- Directed by: Harold Schuster
- Screenplay by: Lillie Hayward and George Templeton
- Based on: suggested by the story "Fraternity" by Mary C. McCall, Jr.
- Produced by: Lou Ostrow (uncredited)
- Starring: Roddy McDowall Jane Darwell Stanley Clements Katharine Alexander Don Douglas Freddie Mercer Ann Todd Jill Esmond
- Cinematography: Lucien Andriot, A.S.C.
- Edited by: Fred Allen
- Music by: Emil Newman (musical direction) Leigh Harline Cyril J. Mockridge David Raksin (uncredited)
- Distributed by: Twentieth Century-Fox Film Corporation
- Release date: February 13, 1942;
- Running time: 69 minutes
- Country: United States
- Language: English

= On the Sunny Side (1942 film) =

1942 film by Harold Schuster

On the Sunny Side is a 1942 United States home front during World War II film, directed by Harold Schuster, starring Roddy McDowall, Jane Darwell, Stanley Clements, Katharine Alexander, Don Douglas, Freddie Mercer, Ann Todd and Jill Esmond.
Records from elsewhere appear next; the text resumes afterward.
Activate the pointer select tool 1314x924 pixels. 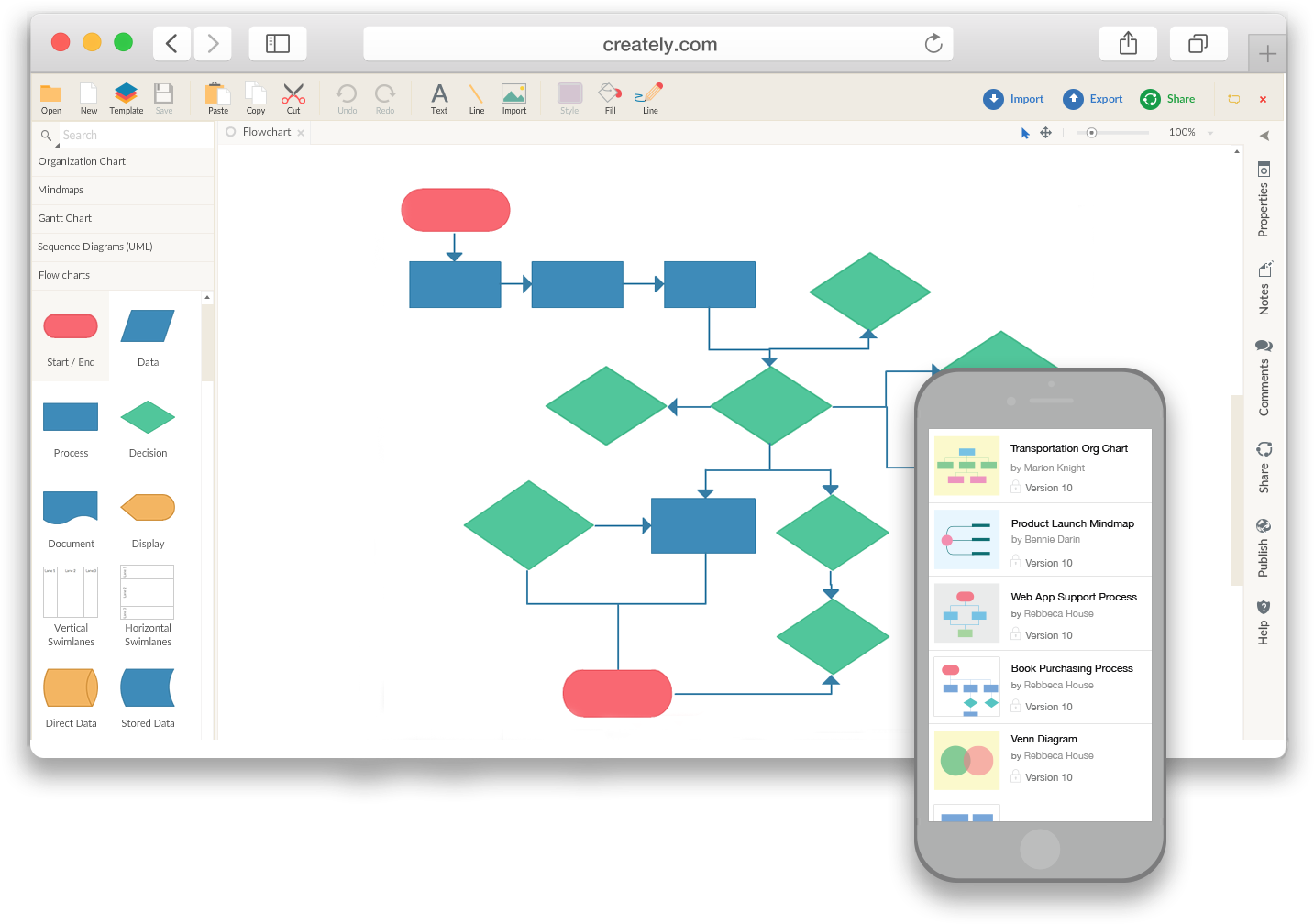(1025, 133)
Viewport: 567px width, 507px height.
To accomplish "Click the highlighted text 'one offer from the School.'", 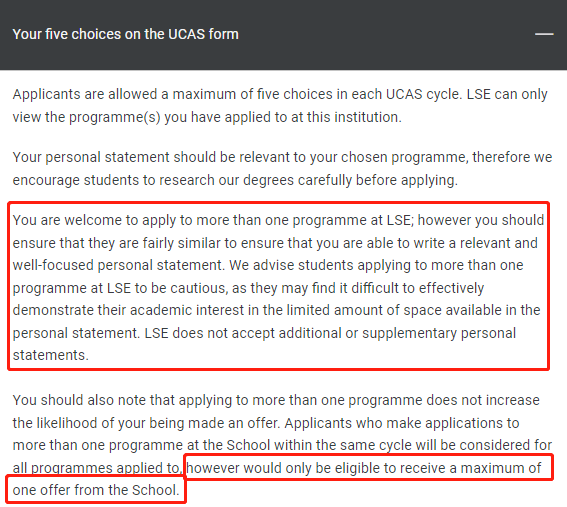I will coord(96,490).
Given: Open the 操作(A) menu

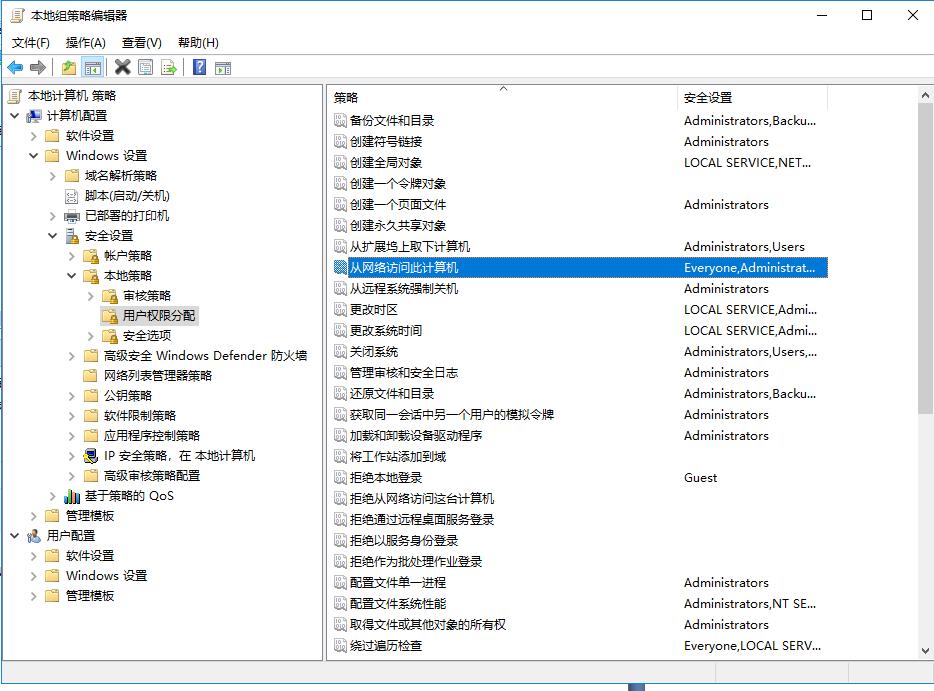Looking at the screenshot, I should point(85,42).
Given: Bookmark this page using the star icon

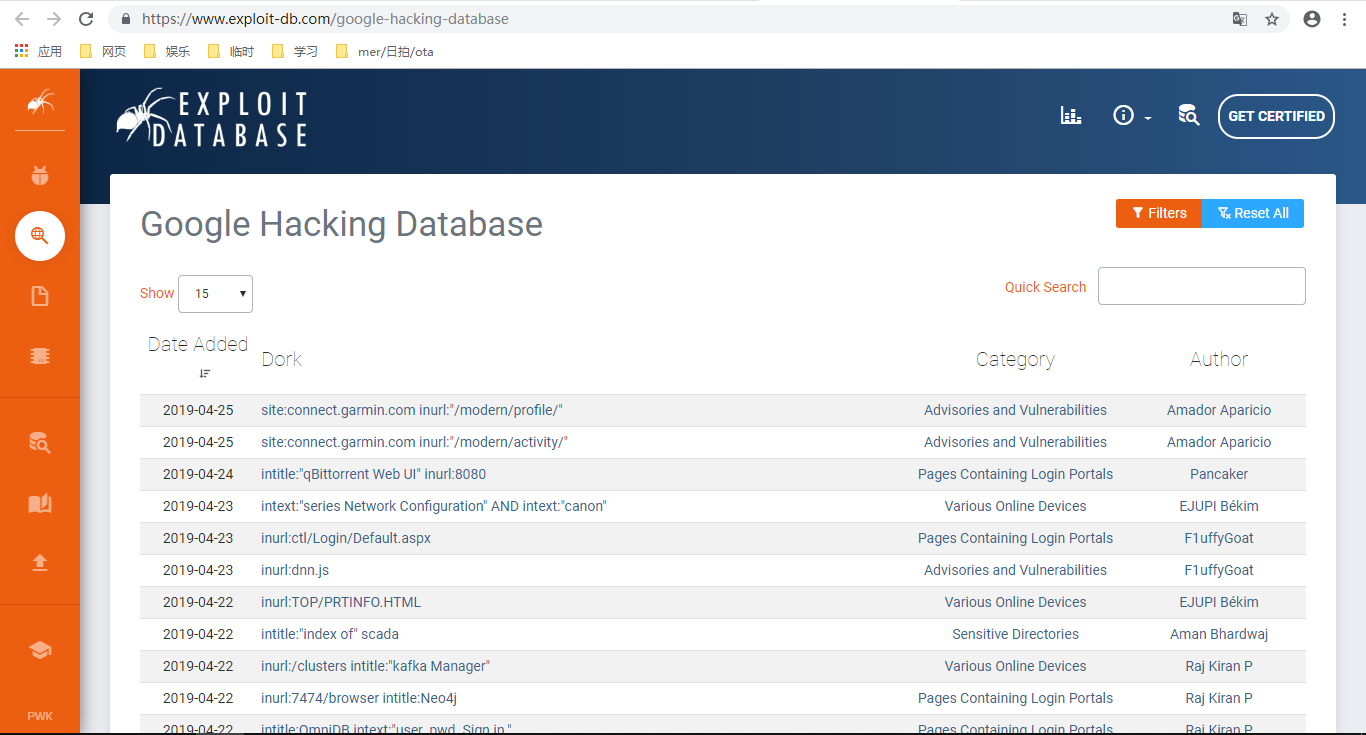Looking at the screenshot, I should click(x=1272, y=19).
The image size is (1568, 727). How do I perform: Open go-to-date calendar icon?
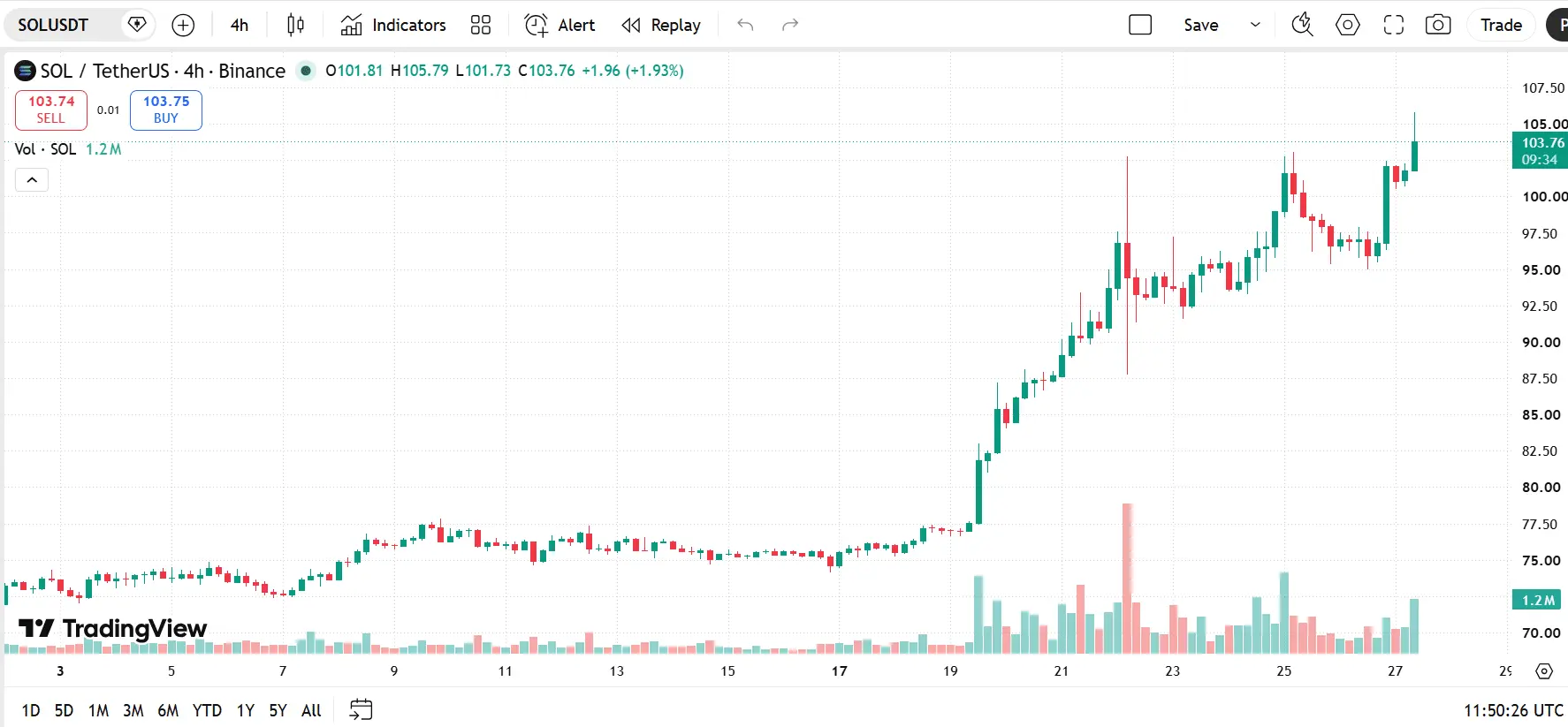(x=362, y=709)
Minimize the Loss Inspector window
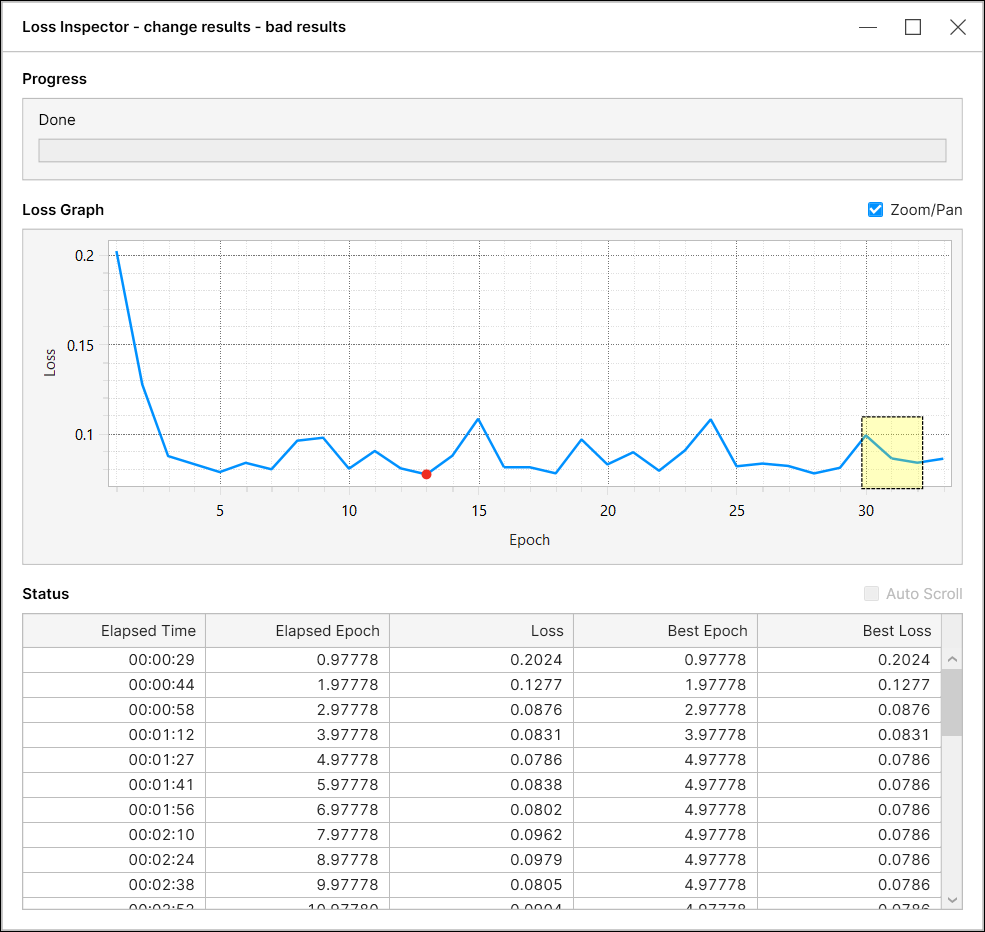 click(868, 27)
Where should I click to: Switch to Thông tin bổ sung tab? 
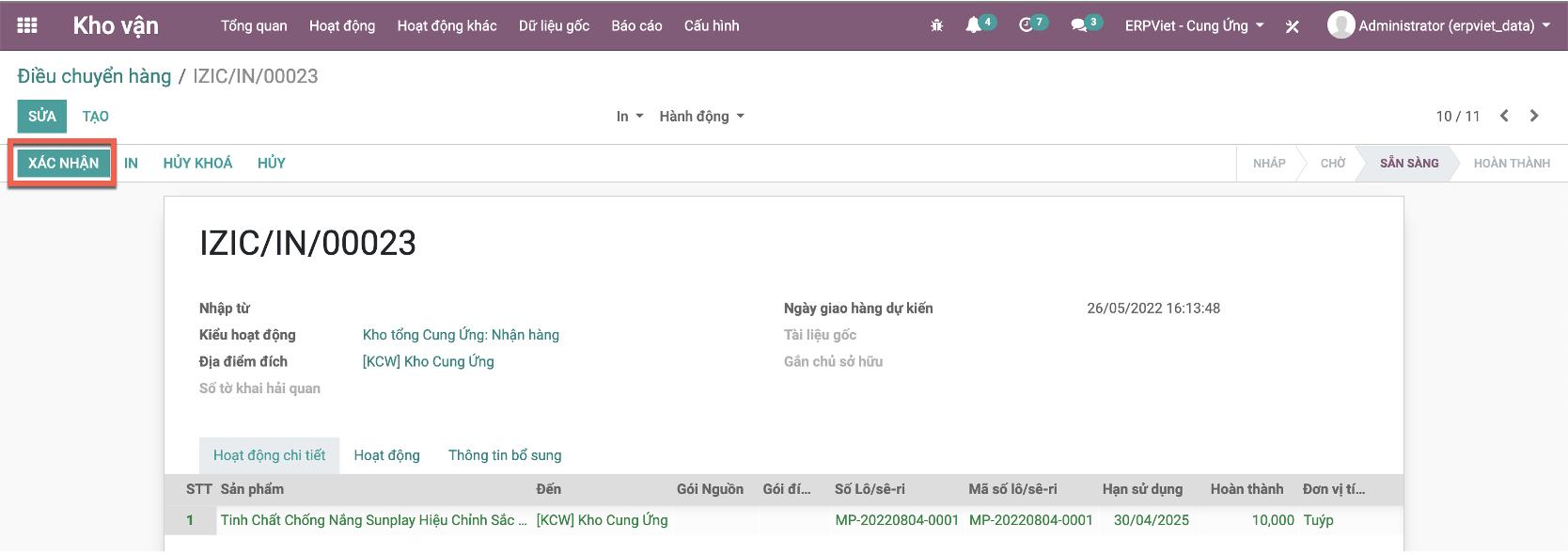coord(505,455)
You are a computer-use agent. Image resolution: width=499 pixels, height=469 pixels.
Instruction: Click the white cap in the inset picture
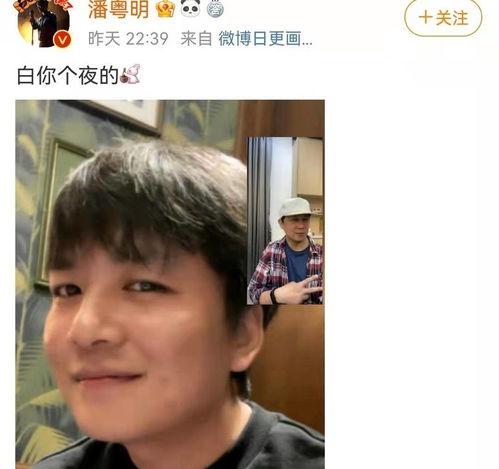pyautogui.click(x=295, y=207)
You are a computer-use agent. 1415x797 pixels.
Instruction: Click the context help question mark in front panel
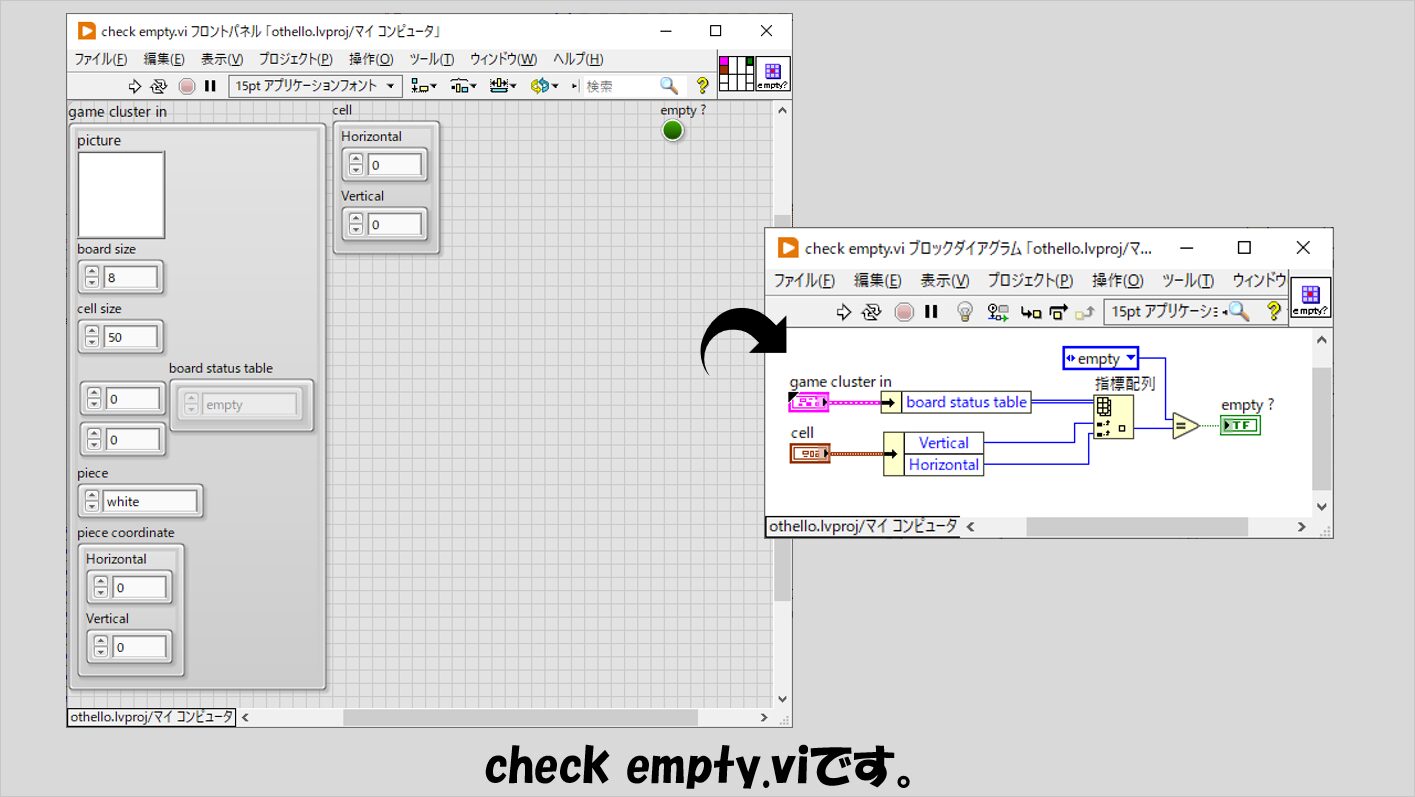pyautogui.click(x=702, y=86)
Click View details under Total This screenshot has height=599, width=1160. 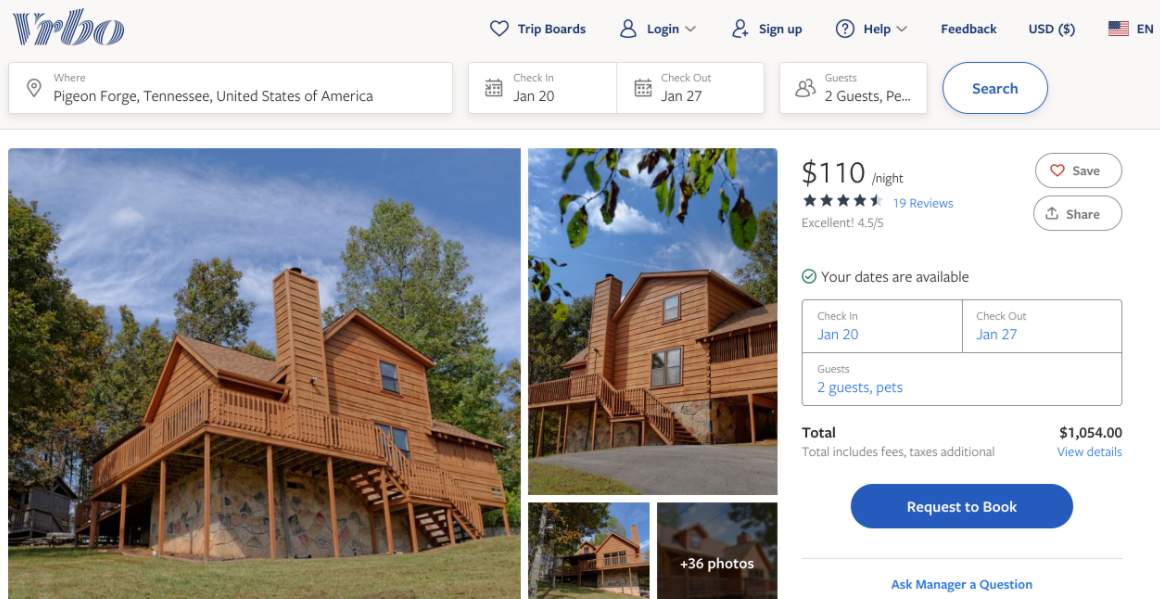click(x=1089, y=452)
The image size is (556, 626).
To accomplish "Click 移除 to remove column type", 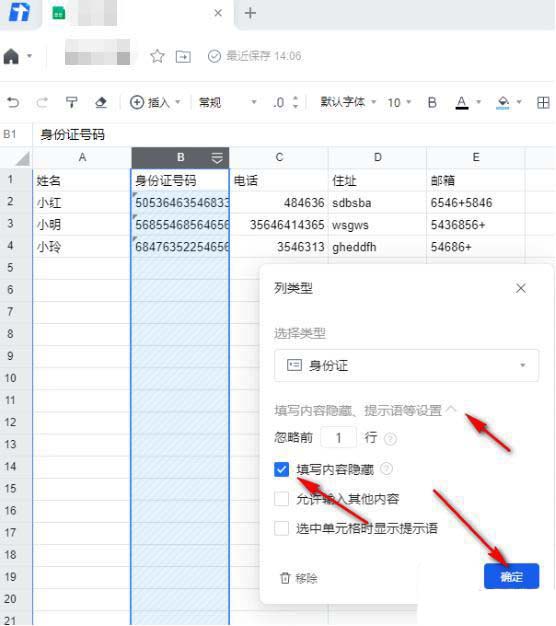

The screenplay is suggested by "Fraternity", a short story by Mary C. McCall, Jr., published in the February 1, 1941 issue of Collier's magazine.

==Plot==
Hugh Aylesworth, is a well-bred English youth who is evacuated to America during the London Blitz. Hugh moves into the home of Mr. and Mrs. Andrews. The couple's own son Don, feels neglected and considers Hugh a royal pain in the posterior.